I have mentioned in many contexts that the more you give someone, the less grateful they are. Though such things have political implications, I am more concerned with the individual effects. Also, I am not merely concerned with the spiritual and emotional effects on those ungrateful wretches who would be easy targets, but on decent people who don't ask for much, generally provide for themselves, but are recipients of generosity from time to time. Me, for example.
It is hard to receive without feeling one-down, just as it is hard to give without feeling one-up. Ingratitude may be a signal that we have taken something as well as given something. In fact, the receiver may unknowingly consider what he has lost - a sense of self-efficacy - more precious than whatever object he has gained.
People who receive all the time usually find that sense of being "lesser" to be intolerable. (Each side of the charitable transaction can find themselves poisoned no matter how innocent the intent on the other side.) They seek rationalizations and resentments - whether to elevate themselves as deserving in some way, or to denigrate the other as a flawed person who is obliged to be generous.
When someone is generous, it is easy for all observers to just slide into the assumption that they had the money "to spare." How could they give it if it weren't spare, eh? Even if it's their last dollar, our learned and automatic response to observed giving is so strong that we rapidly pop them back into the category of those who have "extra." To then see them as fortunate, or lucky, or undeserving is not such a far slide from there. They have extra. I don't have enough. Life's not fair. It's a short step from there to I deserve at least some of what they have. They are supposed to give it up.
Many of my readers are political types, and will find the social implications of this screaming at them. Fine, but I ask you to drop that for the moment. We're not talking about those others, remember. We're talking about me. And likely you as well.
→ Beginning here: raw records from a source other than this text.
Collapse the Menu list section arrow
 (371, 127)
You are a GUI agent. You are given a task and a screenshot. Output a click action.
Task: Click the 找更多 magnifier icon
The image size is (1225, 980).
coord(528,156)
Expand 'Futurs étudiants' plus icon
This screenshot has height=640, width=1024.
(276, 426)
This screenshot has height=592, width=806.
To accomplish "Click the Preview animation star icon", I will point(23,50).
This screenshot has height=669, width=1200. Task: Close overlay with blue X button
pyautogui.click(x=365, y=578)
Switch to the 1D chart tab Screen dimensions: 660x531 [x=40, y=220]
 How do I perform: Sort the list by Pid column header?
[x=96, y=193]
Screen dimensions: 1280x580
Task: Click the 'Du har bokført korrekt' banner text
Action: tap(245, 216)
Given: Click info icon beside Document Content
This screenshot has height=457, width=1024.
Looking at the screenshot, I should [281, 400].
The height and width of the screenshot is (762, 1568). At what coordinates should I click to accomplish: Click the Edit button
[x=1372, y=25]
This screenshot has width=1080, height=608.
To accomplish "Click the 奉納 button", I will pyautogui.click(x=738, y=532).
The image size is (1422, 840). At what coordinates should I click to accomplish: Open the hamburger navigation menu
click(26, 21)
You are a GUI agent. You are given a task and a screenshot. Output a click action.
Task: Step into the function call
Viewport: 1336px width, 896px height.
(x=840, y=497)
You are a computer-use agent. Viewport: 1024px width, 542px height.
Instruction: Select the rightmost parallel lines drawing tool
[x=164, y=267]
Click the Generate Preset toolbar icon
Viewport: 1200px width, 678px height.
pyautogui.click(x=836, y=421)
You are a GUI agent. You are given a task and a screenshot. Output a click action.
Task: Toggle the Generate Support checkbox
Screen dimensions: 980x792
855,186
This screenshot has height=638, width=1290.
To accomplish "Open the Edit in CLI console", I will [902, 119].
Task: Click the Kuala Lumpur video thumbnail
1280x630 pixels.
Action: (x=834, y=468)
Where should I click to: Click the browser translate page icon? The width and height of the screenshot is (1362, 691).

Before we even get to the difficult gratitude to God (who is abundantly wealthy, so why don't I have more?), we receive from a hundred people a day who we don't even think of gratitude toward: a clerk living in personal tragedy who mustered politeness and even forebearance toward us; a driver who adjusted to our carelessness or entitlement; a family member who declined to argue, even though we were in the wrong. And aren't we just entitled to no traffic jams or construction, and restaurants to be open when we want them to be?
I haven't done anything to earn my air or water. And as much as that should bother me and spur gratitude in me, it doesn't. I feel a complete entitlement to a thousand things. That's how far down we can go in 57 years. Why do we expect God to give us long lives, again? Were we planning on improving that much in the next decades?